Ryan Chenkie: [0:00] You'll recall that JSON Web Tokens should have an expiry value. On the exp claim, there should be an expiry time after which our API should no longer accept the tokens. This helps to control for security in case our tokens get out into the wrong hands. We don't want a token to have an indefinite lifetime so that an attacker could just use it forever.

[0:20] Auth0 gives us the ability to control the lifetime of our Access Token in the API section. We can go into applications into APIs. Then here in Orbit API, if we look down at the token settings, we've got a couple expiration values. These values here are in seconds, and they're applied depending on the flow that's used to get an Access Token.

[0:40] We're going to implement something in the application so that we can automatically refresh tokens when we need them. To help us along with that, let's give ourselves a much lower token lifetime here. Let's give ourselves 60 seconds, and that's going to allow us to see the effects of this much quicker.

[0:55] Let's come down, and click Save. Then, back at our application. Let's open up the fetch(context). Into Orbit app, into SourceContext, and fetch context. What we're doing is when the application loads, our fetch provider is run, and we are getting an Access Token from Auth0 with this function here, getAccessTokensilently.

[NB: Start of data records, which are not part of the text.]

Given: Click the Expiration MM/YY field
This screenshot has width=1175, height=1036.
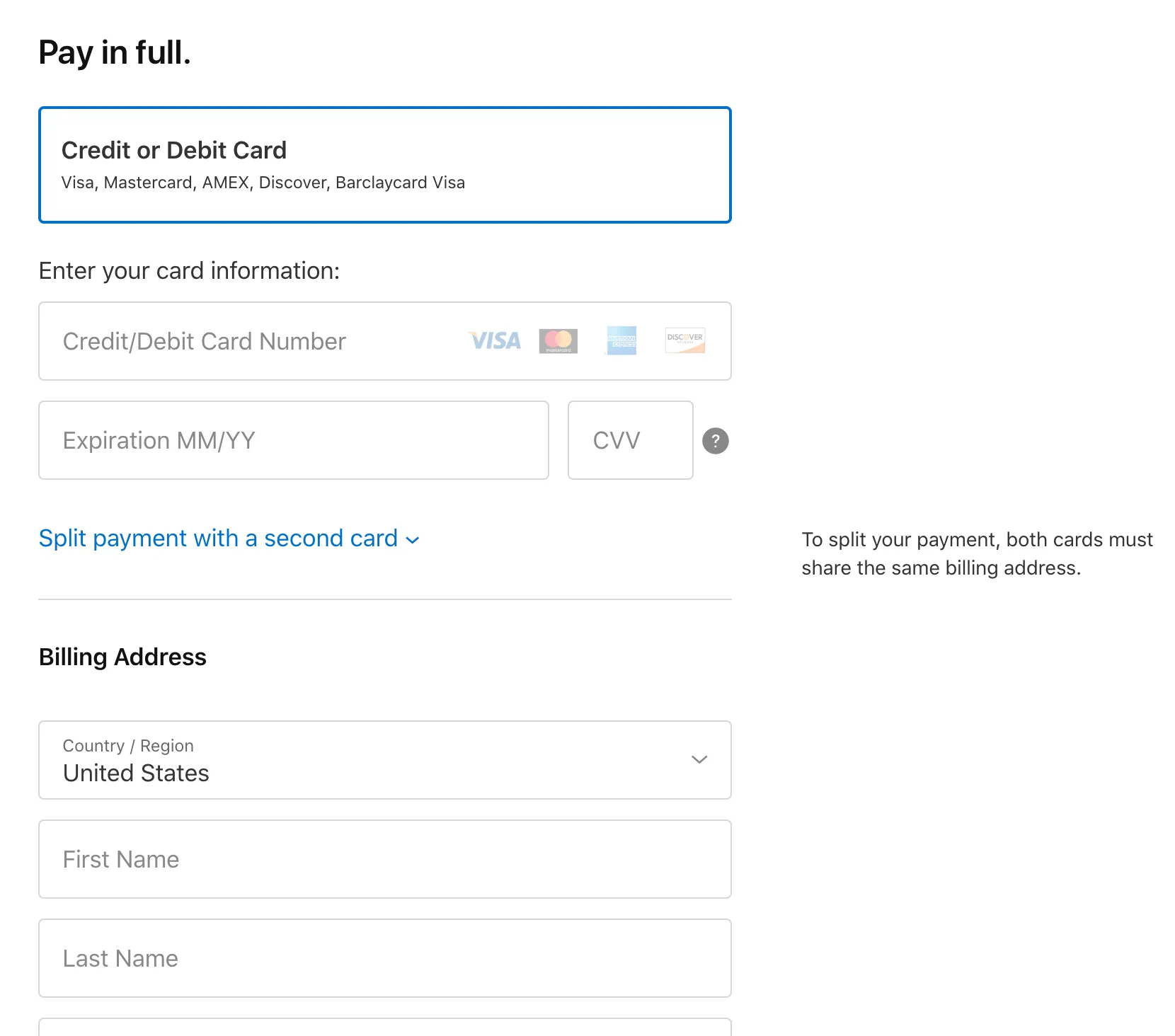Looking at the screenshot, I should tap(293, 440).
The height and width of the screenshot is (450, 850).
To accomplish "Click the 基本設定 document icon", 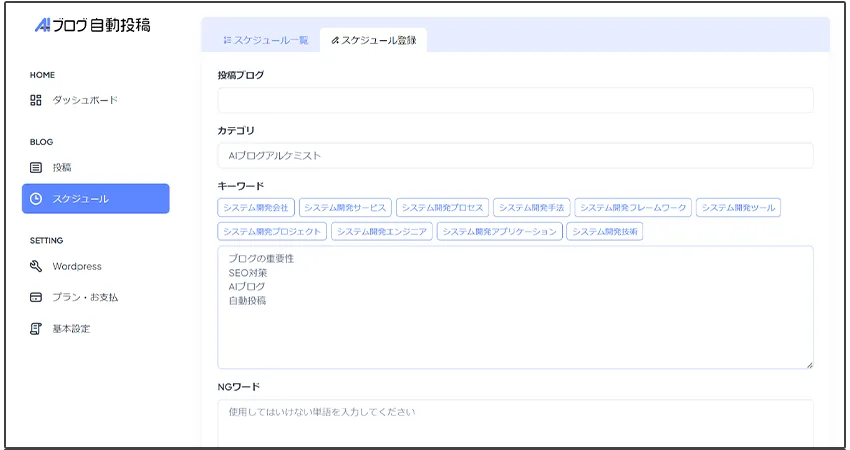I will (x=36, y=328).
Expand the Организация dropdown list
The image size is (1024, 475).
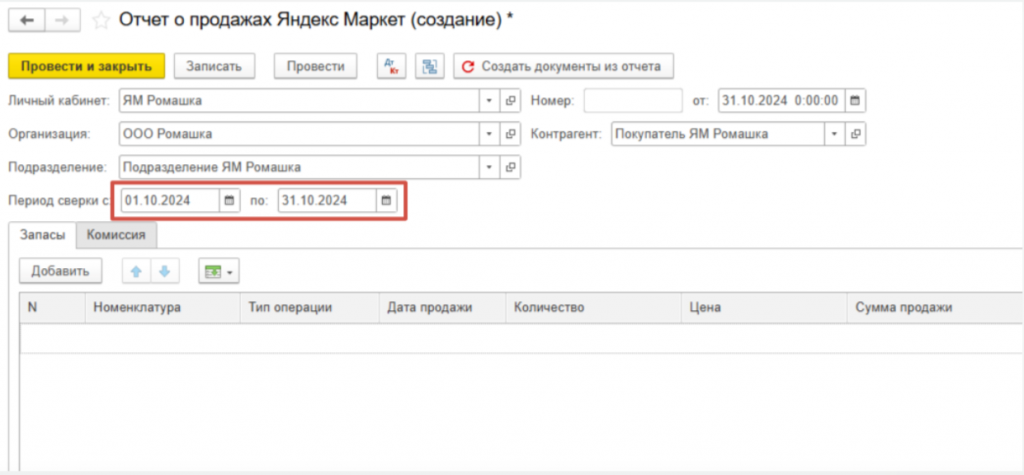coord(489,134)
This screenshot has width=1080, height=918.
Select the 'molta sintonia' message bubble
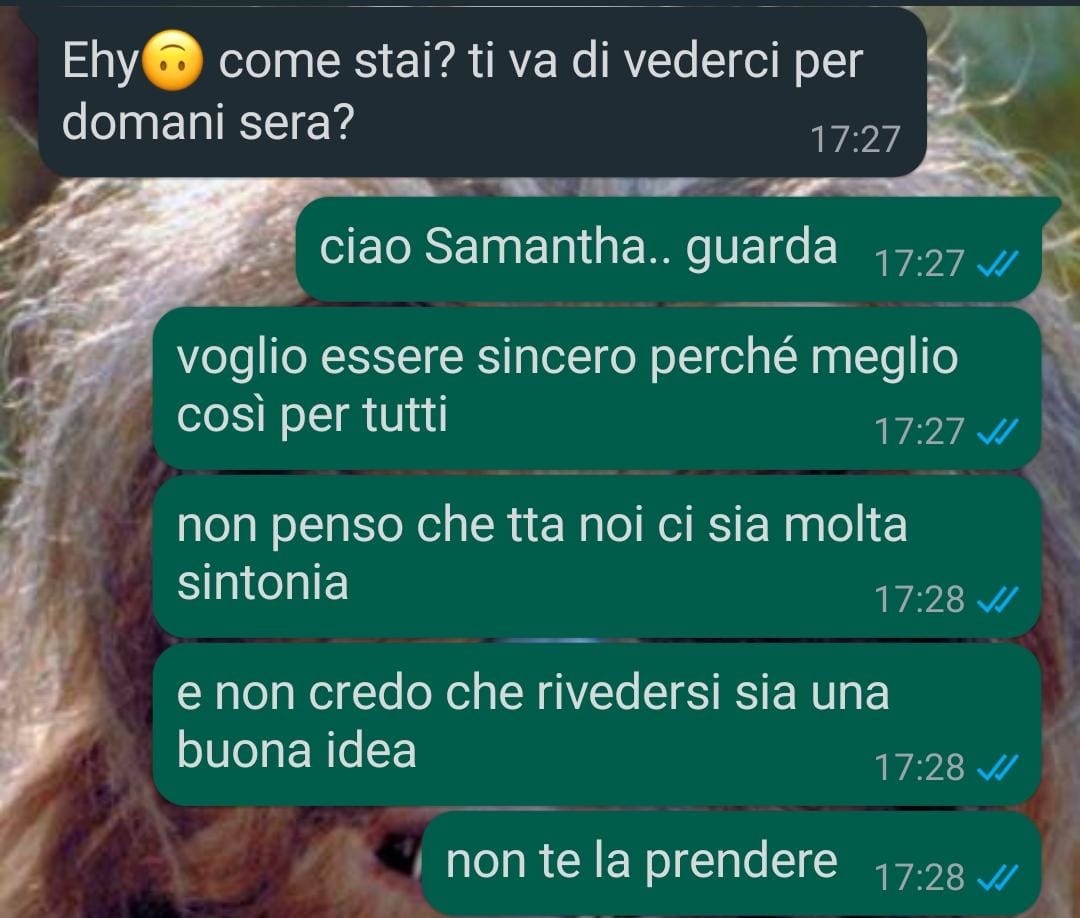click(596, 556)
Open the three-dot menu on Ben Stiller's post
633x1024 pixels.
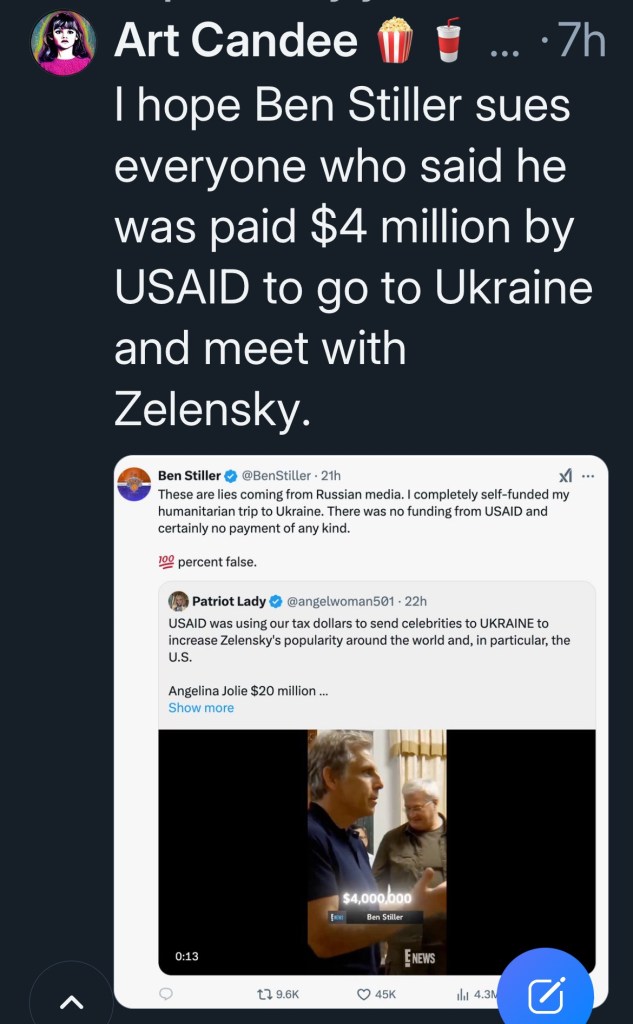pos(588,476)
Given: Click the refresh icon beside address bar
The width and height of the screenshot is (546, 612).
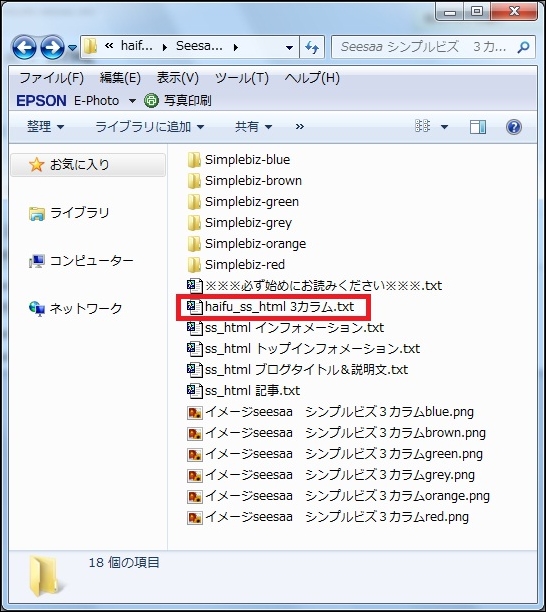Looking at the screenshot, I should [x=312, y=48].
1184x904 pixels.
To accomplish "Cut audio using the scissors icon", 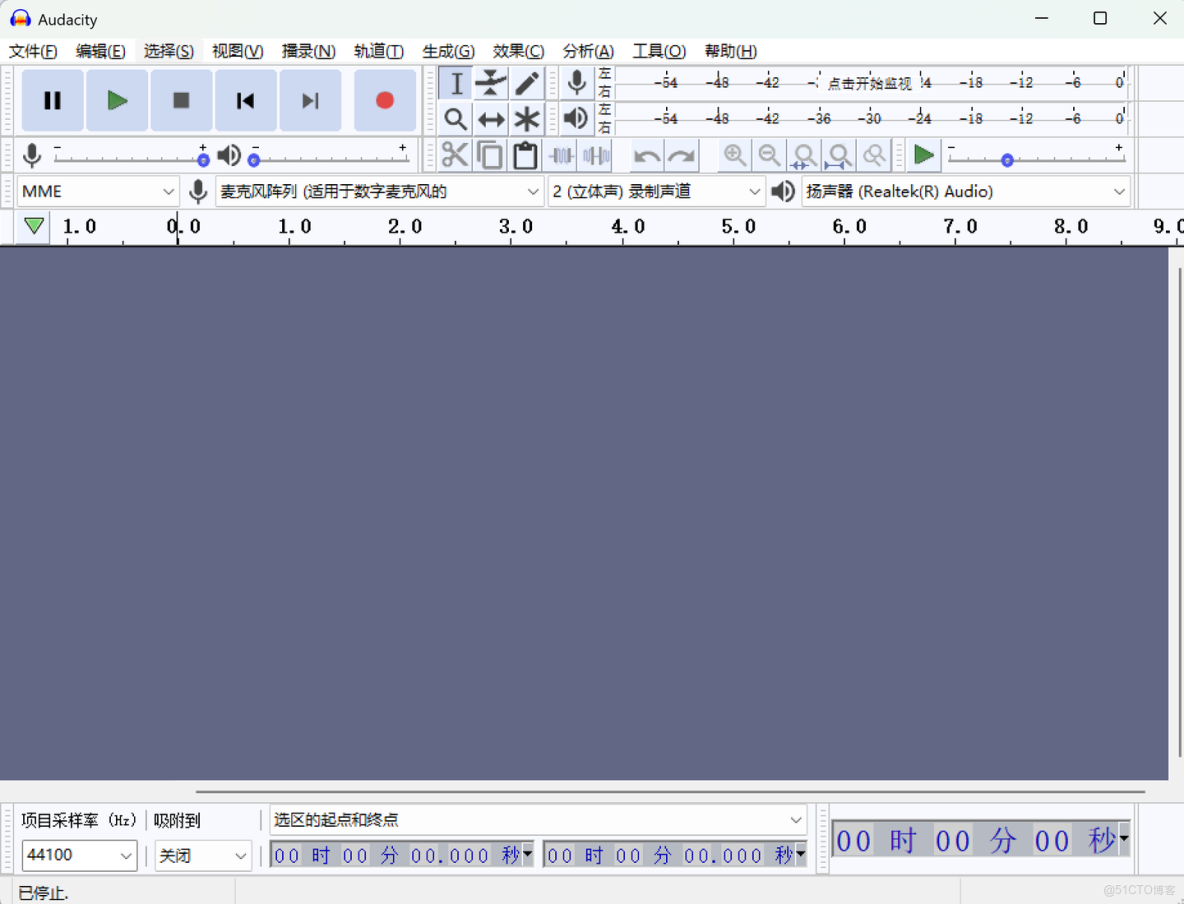I will [455, 155].
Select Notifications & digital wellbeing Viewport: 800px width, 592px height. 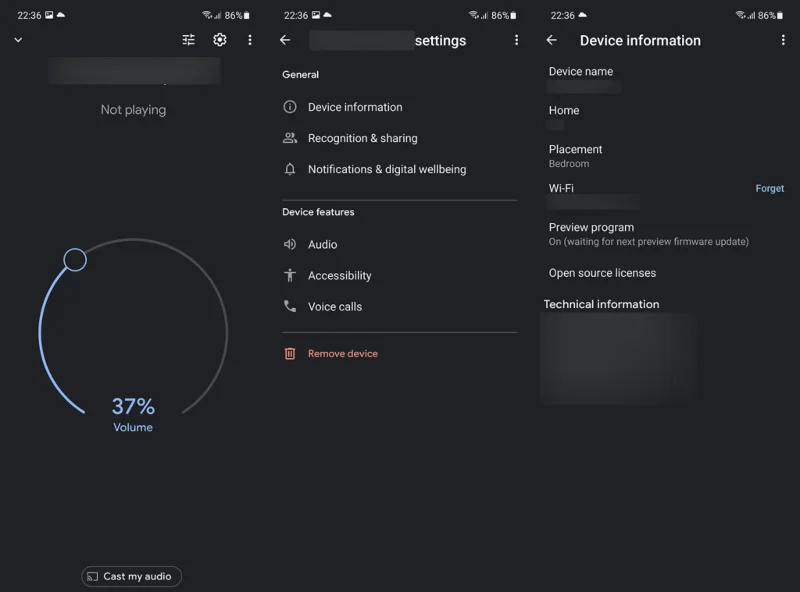(399, 169)

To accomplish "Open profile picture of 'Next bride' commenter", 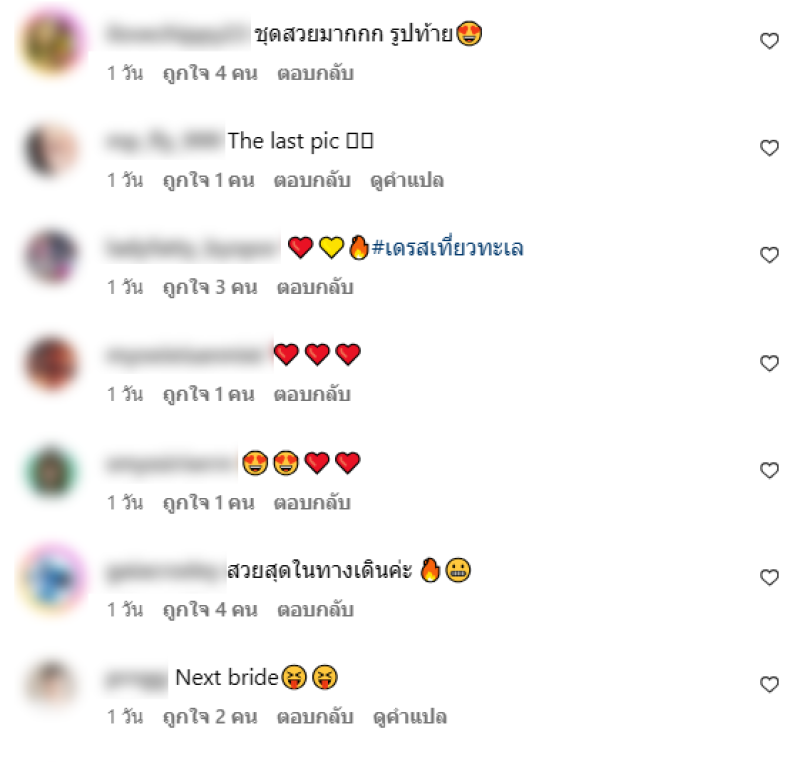I will click(x=52, y=683).
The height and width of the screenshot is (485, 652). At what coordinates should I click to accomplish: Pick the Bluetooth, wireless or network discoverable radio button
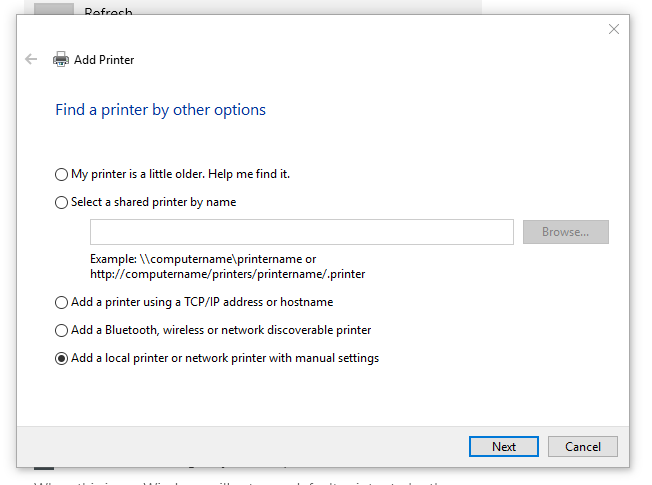coord(62,330)
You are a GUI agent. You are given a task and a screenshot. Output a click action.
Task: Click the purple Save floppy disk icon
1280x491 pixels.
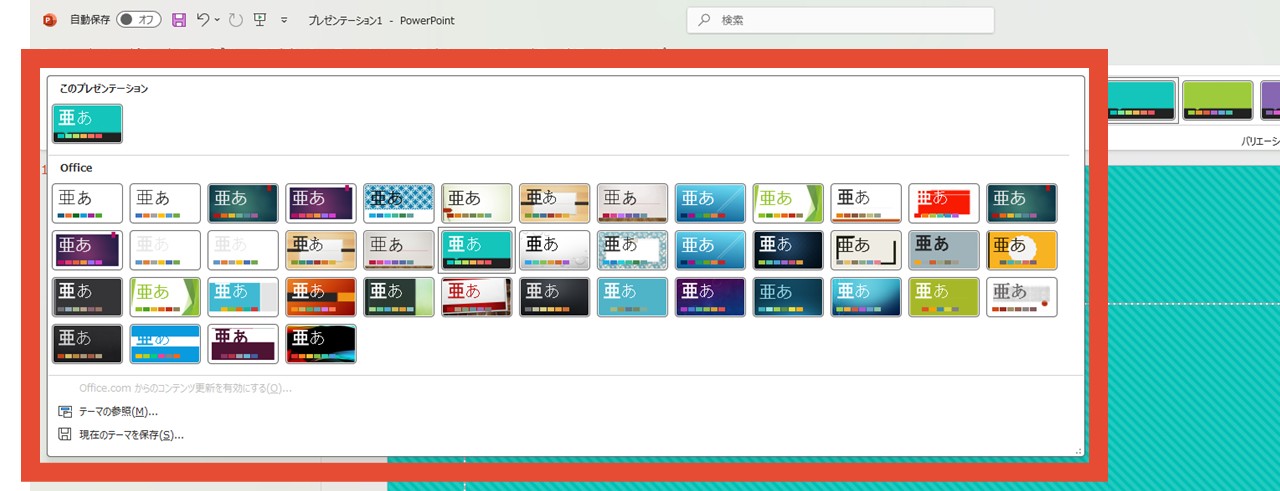179,20
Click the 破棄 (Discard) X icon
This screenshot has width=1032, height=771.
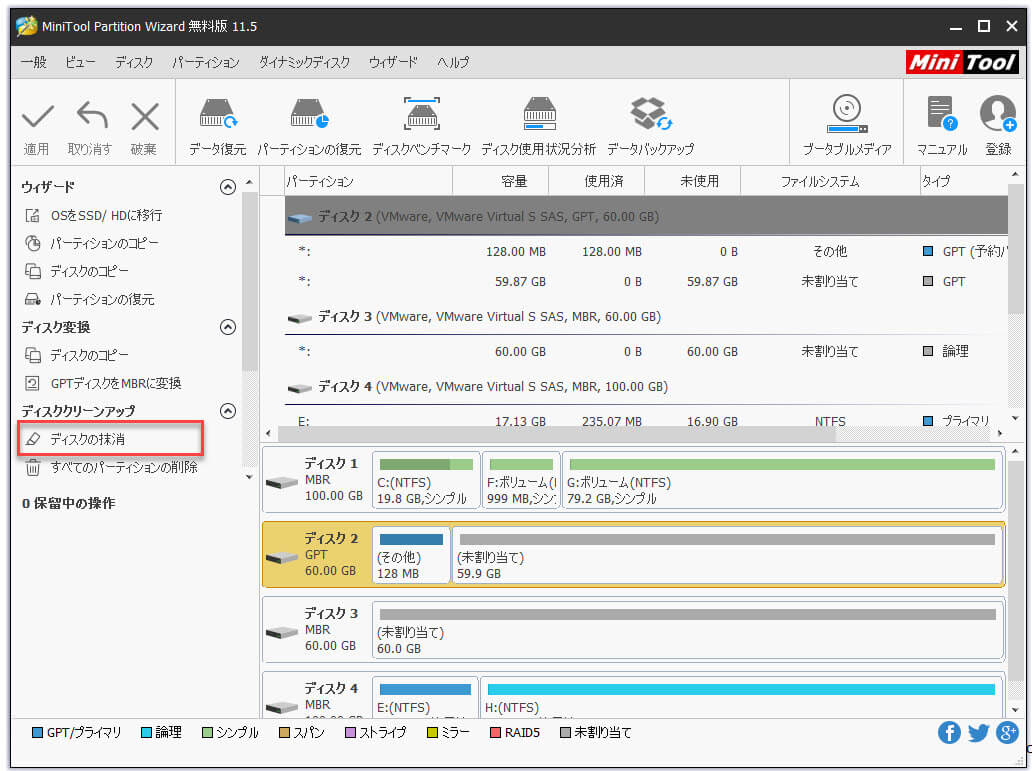point(144,122)
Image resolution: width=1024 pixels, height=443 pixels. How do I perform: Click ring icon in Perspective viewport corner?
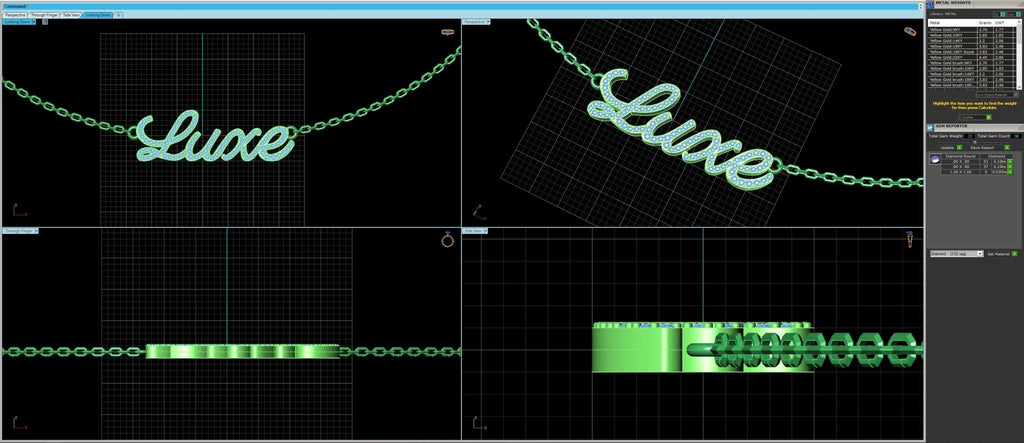910,32
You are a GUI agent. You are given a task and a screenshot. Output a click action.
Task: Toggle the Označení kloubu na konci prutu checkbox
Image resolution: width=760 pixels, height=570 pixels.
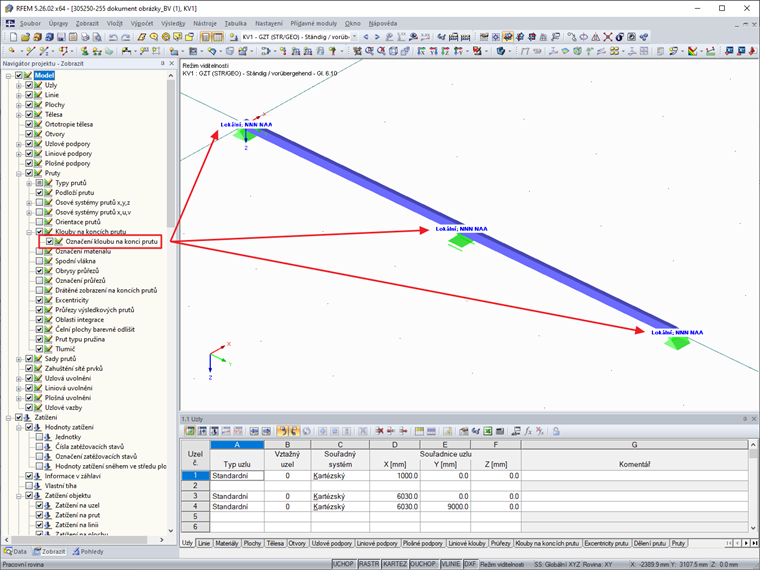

[1:15] Once we have the token, we're attaching it as an Authorization header in this interceptor that's run on our auth-axios instance. We're going to get a fresh Access Token every time the page is refreshed, and every time the user logs in. That covers those two cases.

[1:30] But, we still have the case that if the user leaves the browser open for an extended period of time, beyond the lifetime of the token, they're going to start to run into 401 errors after their token has expired. We can get a sense of this if we come to the application.

[1:44] Let's refresh so that we get a new token. Once again, the new token is received once we load the application, so here it is. Let's say we're just pretending to use the application with a browser still open as a user typically would, and then after a period of 60 seconds, we should see a 401 error.

[2:02] After those 60 seconds are up, if we come back over to dashboard, we've got this request going to dashboard data and now, we've got JWT expired. One thing we can do to smooth this over is we can get a new token when a 401 is encountered. In our fetch(context), when we've got a response coming back on axios-auth, and if that response has an error code of 401 or 403, we can run some logic here.

[2:26] Now, 401 is going to be the case when a token is expired. We've also got a 403 Forbidden error if the user doesn't have the appropriate scope. For now, why don't we take care of the cases where we've got a 401 error. What we want to do here is run that code that gets a new token when we get a 401 error.

[2:44] We can reuse the same code that we've got above here. Let's actually move this function outside of the useEffect so that we can use it elsewhere. We've got our function getAccessToken here. It's being called in the useEffect when the application runs. Now, we can just call this function in that 401 error block.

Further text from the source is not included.